Dans le secteur informatique, il existe un potentiel d’abus lorsqu’un géant de l’informatique ne rencontre presque plus de concurrence sur le marché, comme les entreprises GAFAM. Dans de tels cas, les entreprises profitent du fait que la clientèle ne peut pas ou peu se tourner vers les alternatives de la concurrence. Il s’agit principalement de ventes liées contraires au droit des cartels et de redevances de licence inappropriées.
Il existe certes un instrument efficace du droit des cartels pour protéger les PME contre un pouvoir de marché, mais il n’est pas toujours conseillé d’agir seul contre de tels géants de l’informatique, car des mesures de rétorsion ne peuvent pas être exclues.
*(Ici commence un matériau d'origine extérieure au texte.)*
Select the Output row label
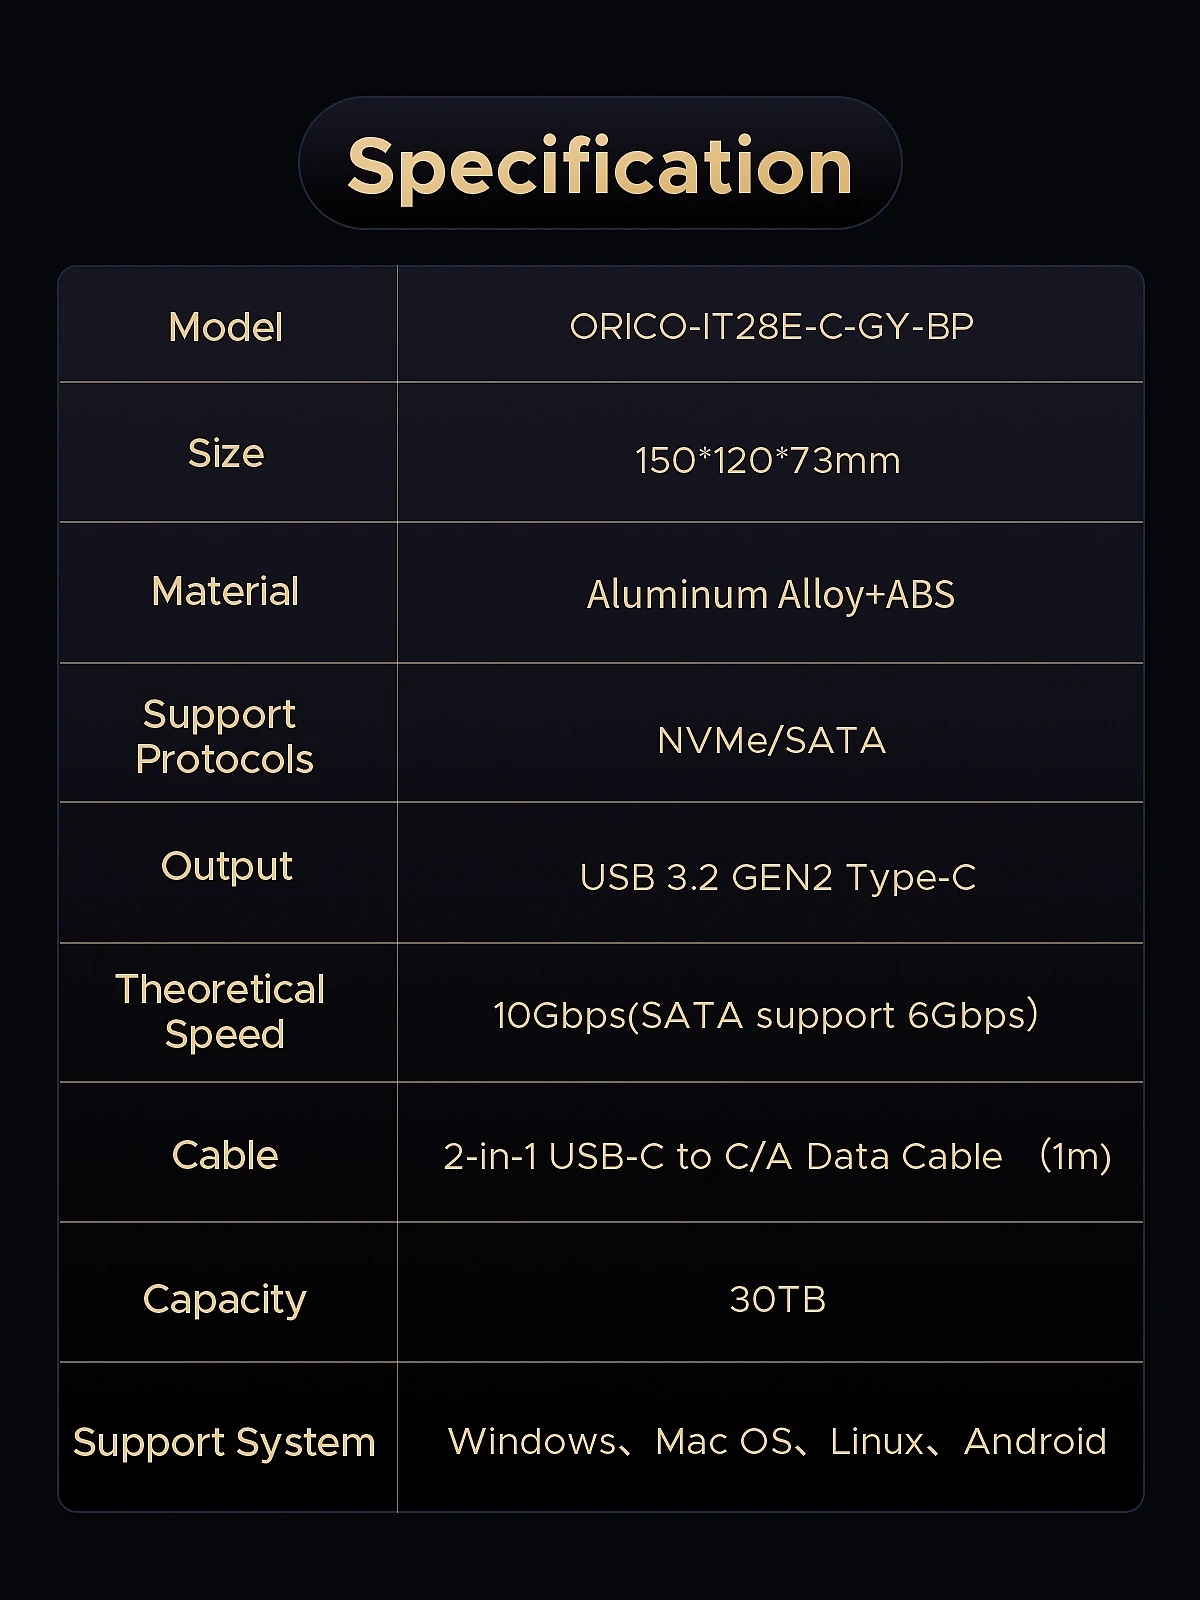click(x=227, y=866)
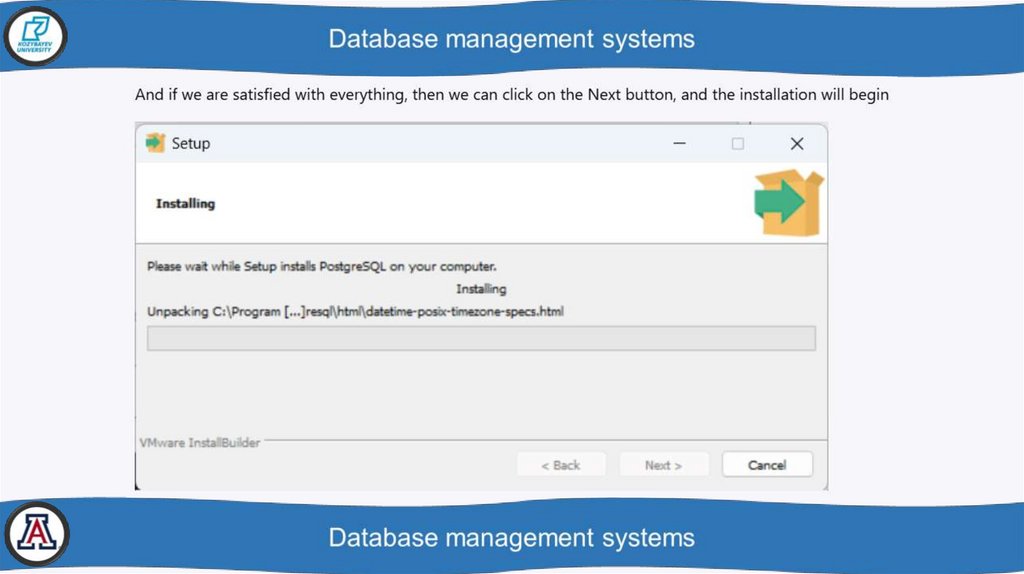Click the Setup window title text
Viewport: 1024px width, 574px height.
click(191, 143)
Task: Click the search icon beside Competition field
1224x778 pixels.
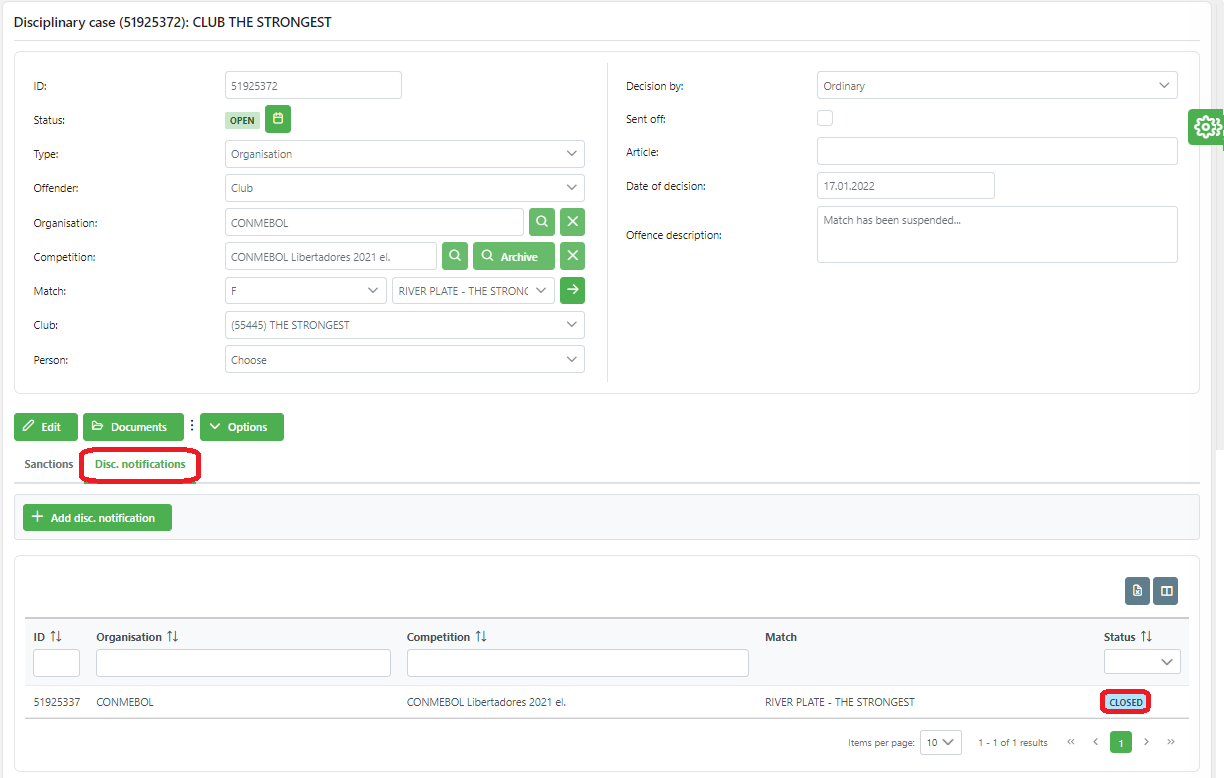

Ce n’est qu’en cas d’échec de tous les efforts qu’une procédure de droit des cartels entre en ligne de compte.
Une étape prometteuse consiste plutôt à former un groupement d’intérêt afin d’unir les préoccupations des différentes entreprises. Ce groupement peut ainsi entamer des négociations plus ciblées avec les géants de l’informatique. Une autre solution consiste à faire appel à une association ou à une fondation telle que la KMU-Rechtsdurchsetzung.
Les PME sont tributaires de relations commerciales qui fonctionnent. Ainsi, lors d’une négociation, il faut d’abord garantir l’obtention des prestations informatiques essentielles. Ce n’est que si tous les efforts échouent qu’une procédure de droit des cartels entre en ligne de compte. Pour les avocats.es, il peut s’avérer difficile de coordonner les intérêts des PME à un bon fonctionnement de l’informatique et à l’examen du comportement de l’entreprise informatique par la COMCO.
Patrick L. Krauskopf poursuit: «S’il existe des indices d’une procédure relevant du droit des cartels, j’opte toujours pour une stratégie de négociation classique qui vise à négocier des «conditions commerciales» les plus conformes possibles au marché. Cela se fait dans un mode d’escalade en utilisant tous les instruments de la Litigation-PR, qui comprennent également la communication et les relations publiques. La dénonciation à la Comco ou une action en justice est alors le plus souvent une ultima ratio».
Infractions et procédures
Lorsque la COMCO ouvre une procédure, les dénonciateurs.rices n’ont généralement pas à supporter d’autres charges ou frais. Ils doivent toutefois étayer leur plainte par suffisamment d’informations et de faits pour que la COMCO puisse se saisir de l’affaire et la poursuivre. En revanche, si une PME saisit un tribunal civil, les risques de coûts peuvent être importants. Dans de tels cas, la PME peut alors rassembler les fonds nécessaires pour le procès par le biais du crowdfunding.
Si le géant de l’informatique est condamné lors d’une procédure devant la COMCO, les sanctions peuvent être considérables. La loi sur les cartels prévoit des amendes élevées: cela représente 10% du chiffre d’affaires réalisé en Suisse au cours des trois dernières années. En outre, pendant la procédure, la COMCO peut veiller, à l’aide de mesures préventives, à ce que la PME en question continue à être approvisionnée en prestations informatiques.
Pendant la pandémie, le pouvoir de marché des entreprises informatiques s’est accru. Au cours des deux dernières années, les litiges contre les augmentations de prix et les conditions moins favorables ont été nettement plus nombreux. Les clients.es sont devenus.es dépendants.es des géants de l’informatique, de sorte que des systèmes dits «prisonniers» (effet de verrouillage) se sont développés. Toutefois, l’ampleur des infractions à la loi sur les cartels commises par ces puissances informatiques ne sera connue que dans les deux ou trois prochaines années.